In the example, limiting each field to 90 character (you said 'bytes' where 
you meant characters) is of course too arbitrary, but it does serve to 
illustrate the problem.


Ciao
Jürgen Welz
Edmonton, Alberta
jwelz at hotmail.com





>From: "Jim Dettman" <jimdettman at earthlink.net>
>
>Let's see how good my memory is...
>
>   8 - Bytes for record overhead
>  19 - Date fields are really a double (8 bytes each plus 1 byte per field)
>  27 - Longs are 8 bytes plus one overhead
>   2 - Boolean is 1 plus 1 overhead
>  16 - Memo - only a pointer to the start of the chain resides in the 
>"fixed"
>portion of the record, unless the data is less then 65 bytes, at which 
>point
>it's stored in the fixed portion (JET 4.0).  Jet 3.5 was 32, Jet 3.0 and up
>stores a 16 byte pointer, and prior versions it was a 14 byte pointer.
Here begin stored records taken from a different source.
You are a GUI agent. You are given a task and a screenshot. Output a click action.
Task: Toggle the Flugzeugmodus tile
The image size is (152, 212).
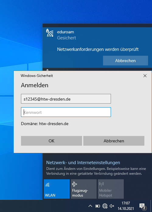[84, 189]
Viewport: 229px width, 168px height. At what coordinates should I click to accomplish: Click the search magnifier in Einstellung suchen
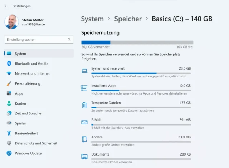pyautogui.click(x=69, y=40)
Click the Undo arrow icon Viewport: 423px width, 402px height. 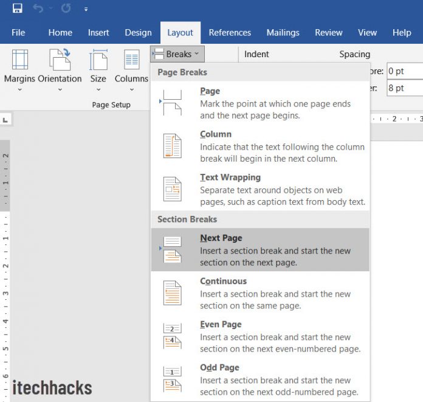pyautogui.click(x=39, y=9)
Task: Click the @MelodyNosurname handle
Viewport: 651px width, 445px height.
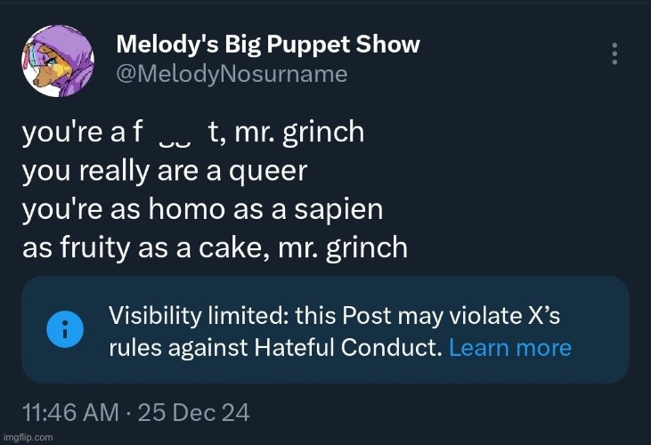Action: [232, 74]
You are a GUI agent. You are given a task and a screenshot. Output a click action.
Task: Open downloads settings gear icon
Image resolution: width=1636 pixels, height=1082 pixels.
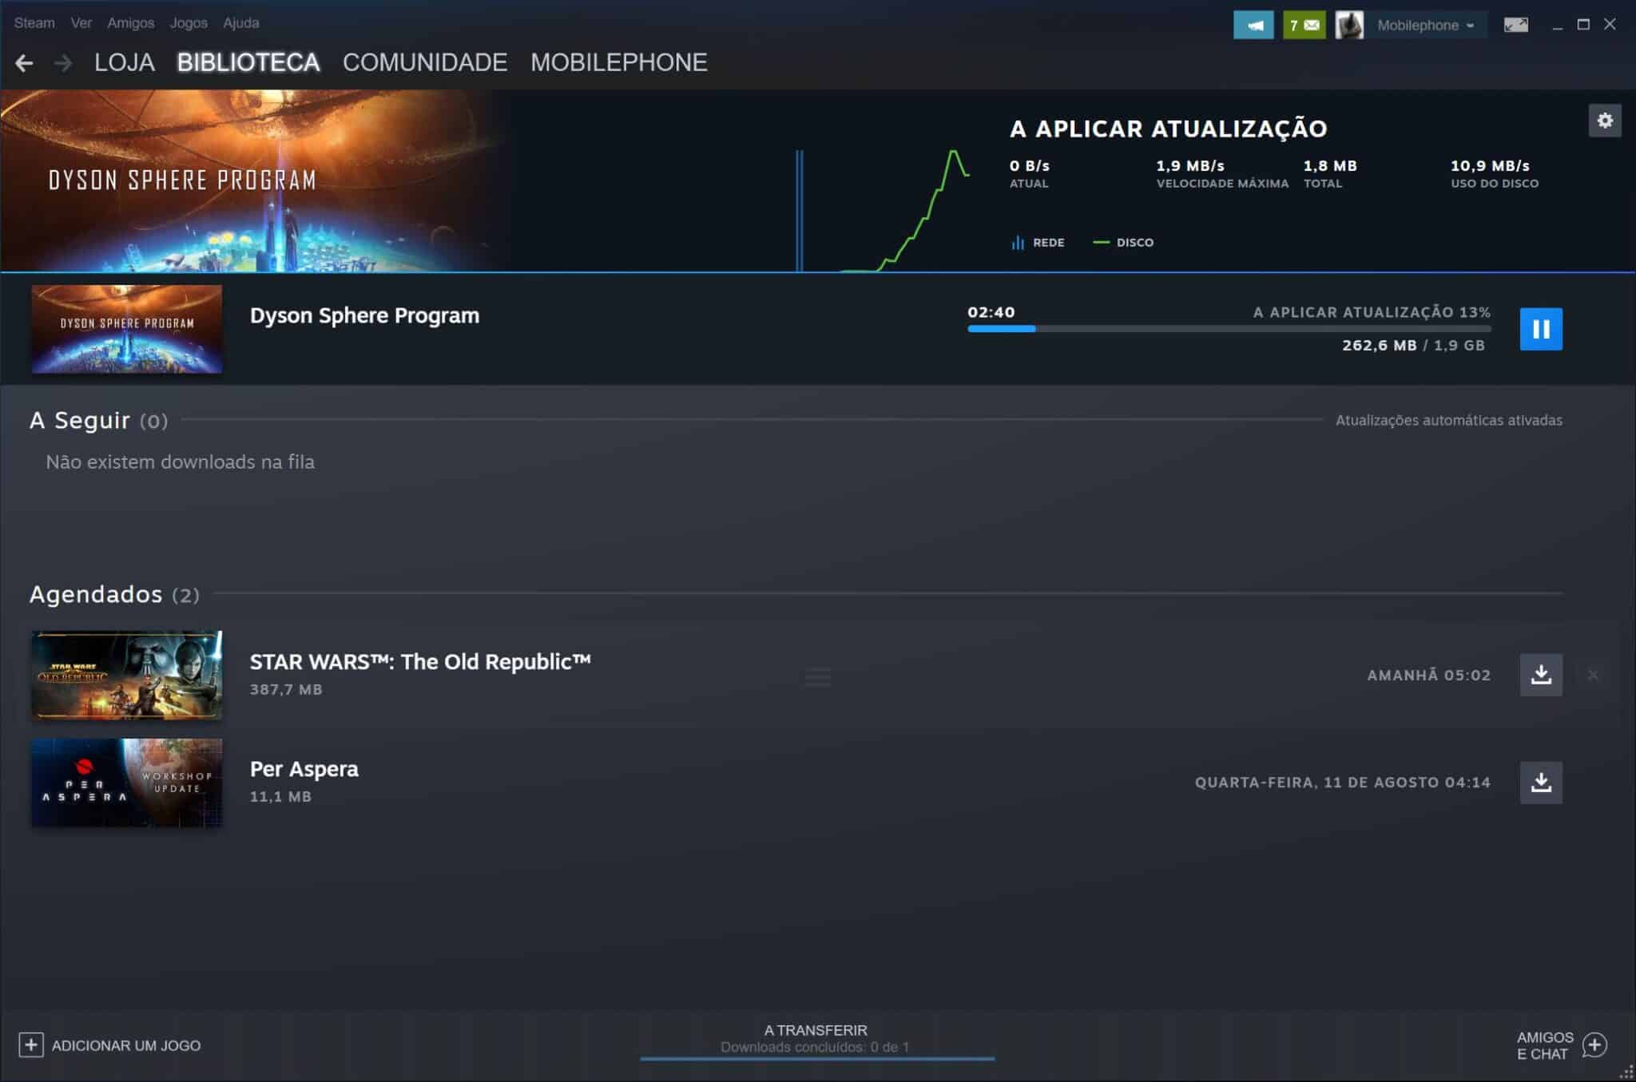1604,121
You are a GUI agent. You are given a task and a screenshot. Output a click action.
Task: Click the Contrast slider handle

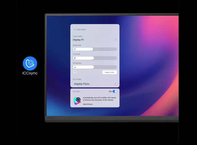pos(92,58)
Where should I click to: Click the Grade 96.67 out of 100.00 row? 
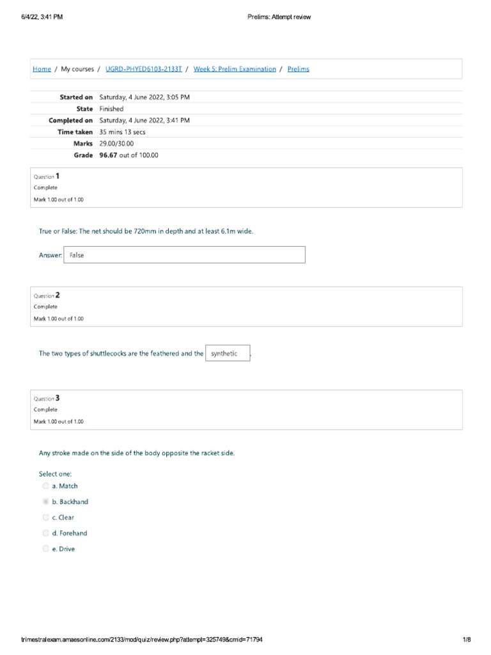click(129, 155)
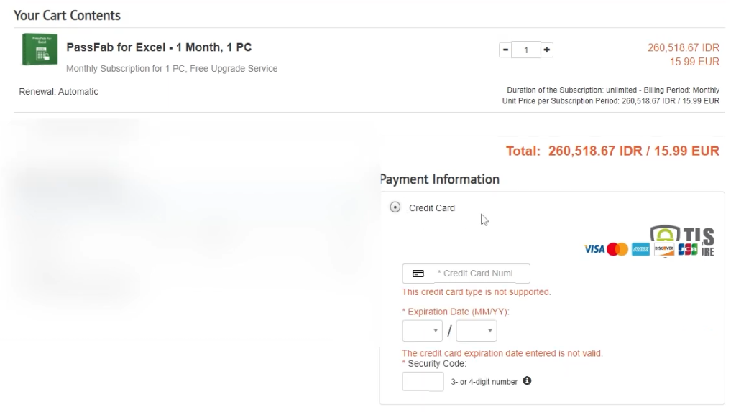736x412 pixels.
Task: Click the American Express logo
Action: [640, 249]
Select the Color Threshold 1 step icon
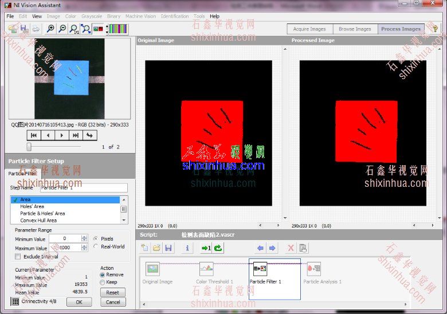 click(206, 269)
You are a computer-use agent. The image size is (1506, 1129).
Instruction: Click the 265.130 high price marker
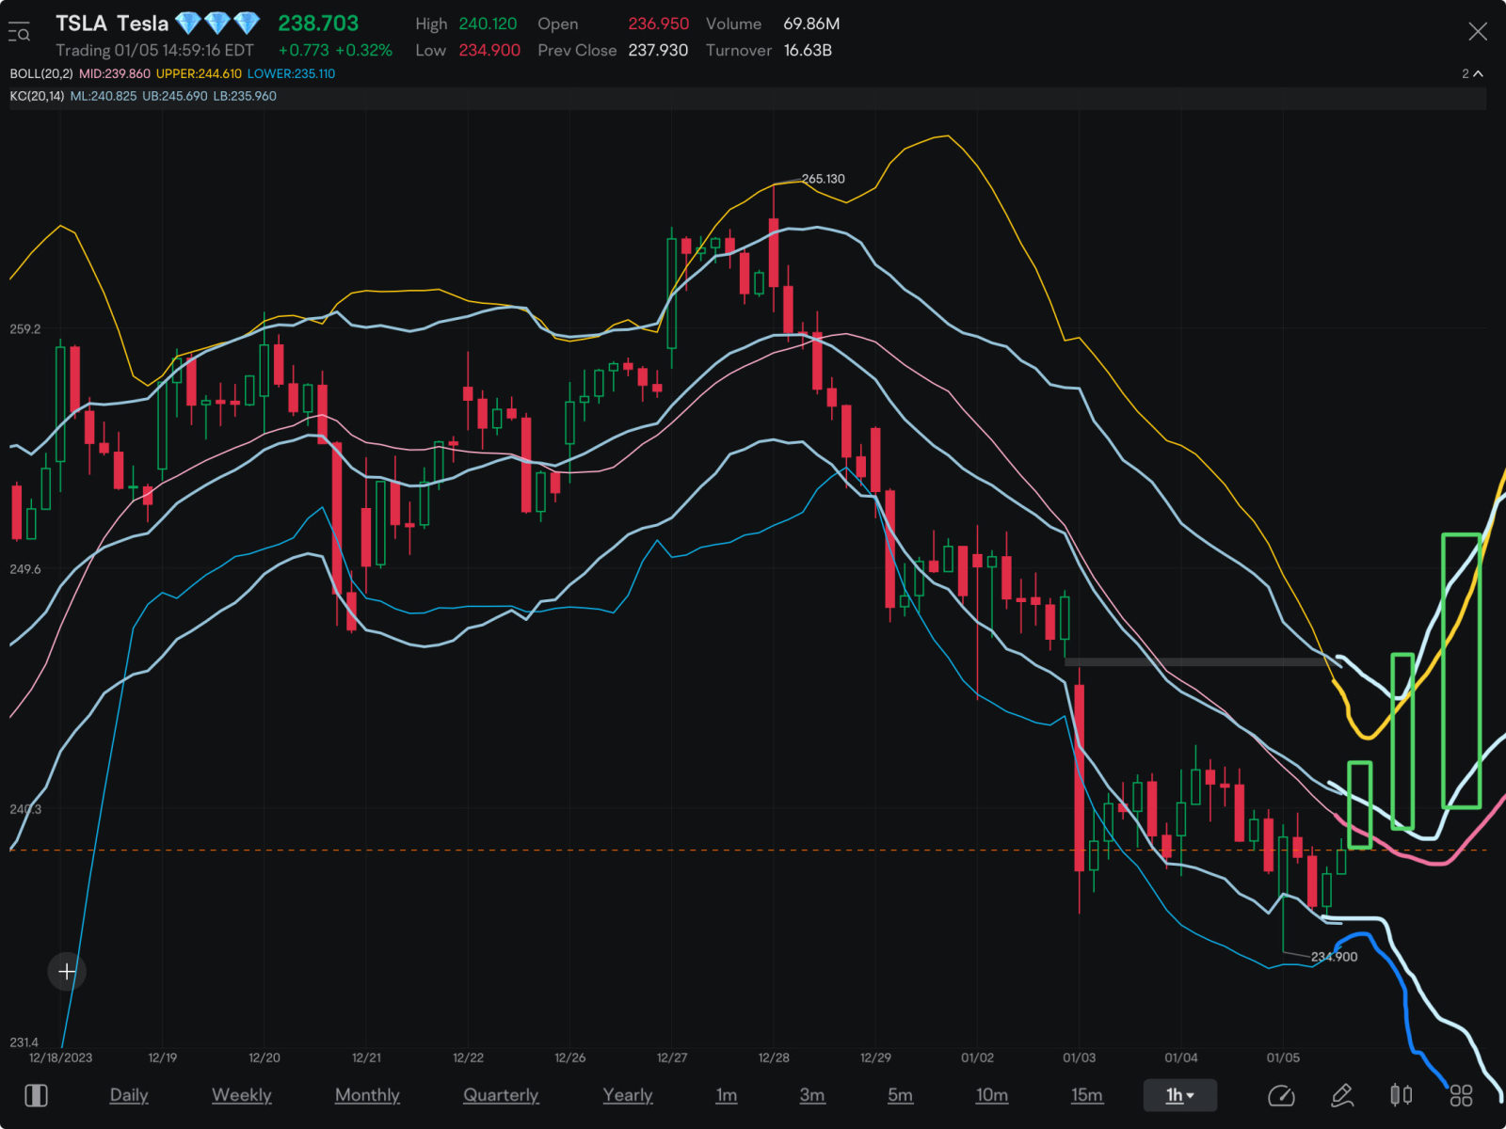point(823,179)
>  24 - Text fields - one byte overhead.
>
>   Indexes don't matter and page size is 4K for Jet 4.00
>
>   Page size: 4096 - 96 leaving 4000 bytes for data.  Unicode uses two 
>bytes
>per character, so 2000 bytes/22
>
>   Each field could hold 90 bytes before "record too large" would occur.
>
>Jim.
>
>
>-----Original Message-----
>From: accessd-bounces at databaseadvisors.com
>
>In Drew's case, this is not necessarily an issue as he has a demonstrated
>propensity not to use bound controls.
>
>Queries, and particularly update or insert queries do not fail because of a
>field size limit any differently than in subseqent versions of Access.  
>They
>fail because users will use things like phone number fields that are 
>limited
>to 255 characters to hold a dozen phone numbers and include descriptions
>such as 'His wife's vacation phone number for January 2006 - 1 900 555 
>5555'
>and they do this in a sufficent number of fields that the record page size
>limit is exceeded.
>
>Data validation that includes record size limit restrictions at the user
>interface should preempt such problems.
>
>Pop quiz, if you have a table that permits two date fields, indexed, 3
>longs, 2 indexed a boolean field, a memo field and 22 text fields, 2
>indexed, how many characters can you store in all 22 text fields before you
>can't save the record?  What if 3 of the text fields are indexed?  Clue, 
>you
>used to get fewer characters in total as more are in indexed fields and I
>haven't bothered refiguring as our BE version changed in the rather foolish
>hope that MS didn't make this worse.  Oh, and give it a try with unicode.
>You'll need to know these things if you are doing record size validation.
>
>
>Ciao
>Jürgen Welz
>Edmonton, Alberta
>jwelz at hotmail.com
>
>
> >From: "Charlotte Foust" <cfoust at infostatsystems.com>
> >
> >I've had queries go belly up because every field was 255, but that was
> >in 97.  This is one of those issues that has caused a great deal of
> >"discussion" in the list, so you can check the archives to see the
> >arguments pro and con.  If you design a field to hold a specific value
> >size, then your controls will limit the value for you with less work by
> >the programmer.  If you allow them to enter 255 characters into a field
> >that is only supposed to contain a social security number, then you have
> >to do extra programming to make sure that all you get is a social
> >security number.  I suppose my objection to making them all maximum
> >length is that it's sloppy programming and suggests that you haven't
> >really thought out the design of the table.